> **TASK REQUIREMENTS**
Retype every line from the top of the entries down to the one with "Given: Choose the Annotate pencil tool", both included, and skip the pictures.

BEGIN RECORDS PROVIDED

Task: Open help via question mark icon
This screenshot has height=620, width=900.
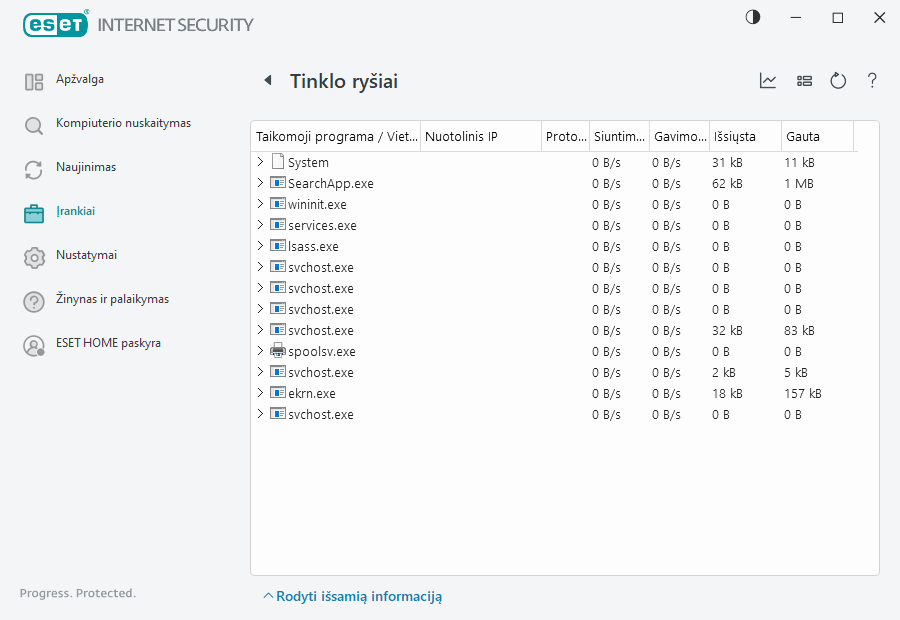Action: click(x=872, y=81)
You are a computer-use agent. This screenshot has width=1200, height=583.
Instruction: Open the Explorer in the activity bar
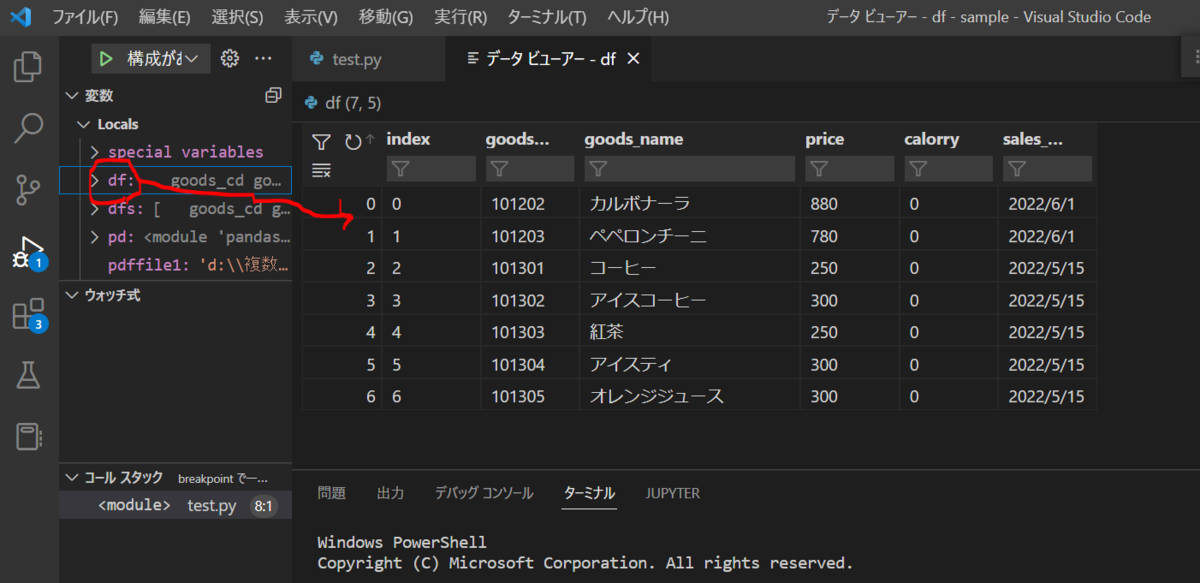(x=27, y=65)
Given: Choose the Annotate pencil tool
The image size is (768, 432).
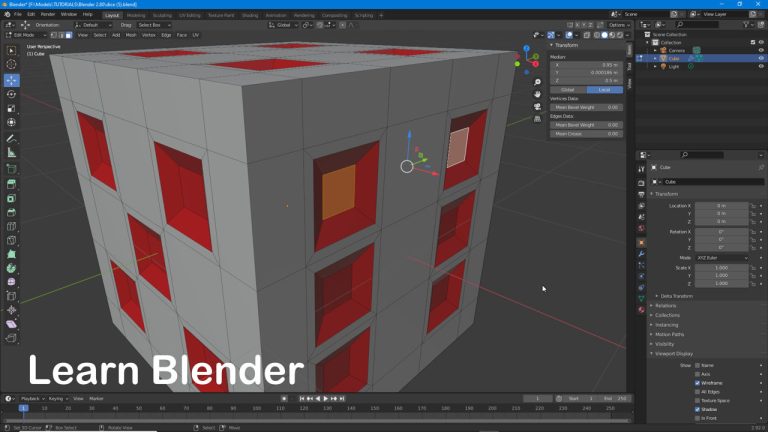Looking at the screenshot, I should 11,138.
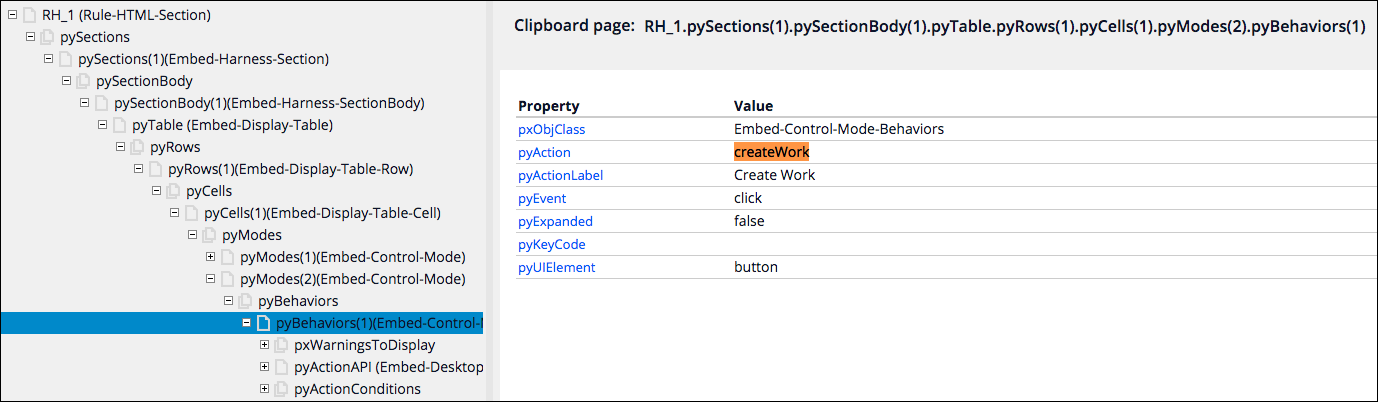1378x402 pixels.
Task: Expand the pyActionAPI node
Action: 265,367
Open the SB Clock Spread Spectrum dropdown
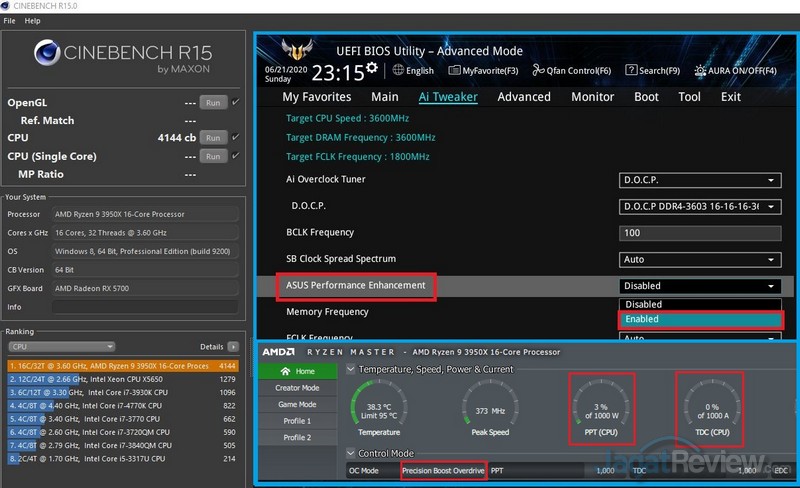 click(x=700, y=259)

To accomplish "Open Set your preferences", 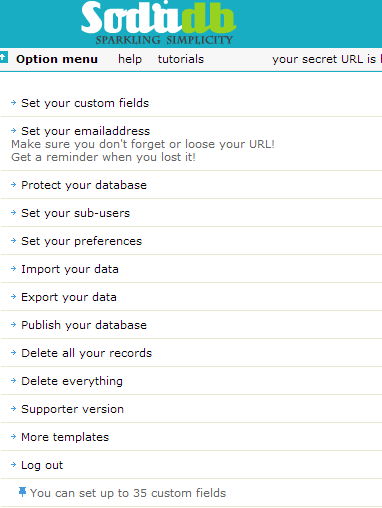I will click(x=82, y=241).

END RECORDS PROVIDED

> **WRITTEN SOLUTION**
Task: Open help via question mark icon
This screenshot has height=620, width=900.
Action: click(x=872, y=81)
You are a computer-use agent. This screenshot has width=1200, height=583.
Instruction: Open the Explorer in the activity bar
(x=27, y=65)
Given: Choose the Annotate pencil tool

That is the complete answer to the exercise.